§ DATA SECTION
-*-*-

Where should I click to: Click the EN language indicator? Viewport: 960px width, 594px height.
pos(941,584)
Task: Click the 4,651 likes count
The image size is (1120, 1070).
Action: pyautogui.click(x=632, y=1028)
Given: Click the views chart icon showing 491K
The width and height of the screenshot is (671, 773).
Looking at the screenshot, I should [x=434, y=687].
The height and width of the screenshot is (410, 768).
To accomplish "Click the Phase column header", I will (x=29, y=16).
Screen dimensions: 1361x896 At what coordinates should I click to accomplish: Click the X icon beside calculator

-*-*-

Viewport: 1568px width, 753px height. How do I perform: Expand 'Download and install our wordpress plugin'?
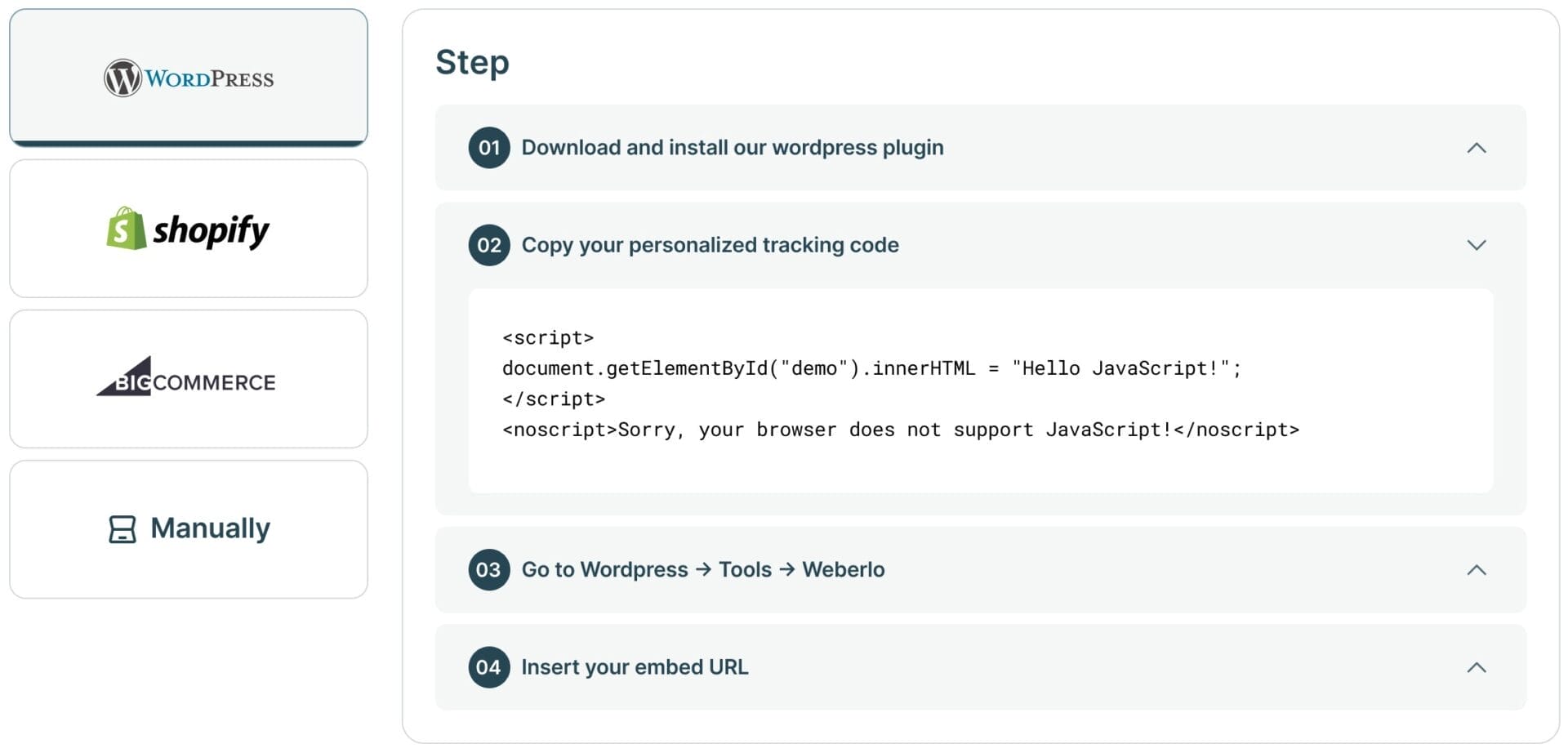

-*-*-

§ WHAT IS BEING ASKED
Render the data as a Markdown table with two columns, Row and Line, starting at the line that contains "Given: Click the" and stopping after the line that contains "Screen dimensions: 1361x896". Number each row and skip blank lines.

§ FINISHED EXERCISE
| Row | Line |
|---|---|
| 1 | Given: Click the views chart icon showing 491K |
| 2 | The width and height of the screenshot is (671, 773). |
| 3 | Looking at the screenshot, I should [x=434, y=687]. |
| 4 | The height and width of the screenshot is (410, 768). |
| 5 | To accomplish "Click the Phase column header", I will (x=29, y=16). |
| 6 | Screen dimensions: 1361x896 At what coordinates should I click to accomplish: Click the X icon beside calculator |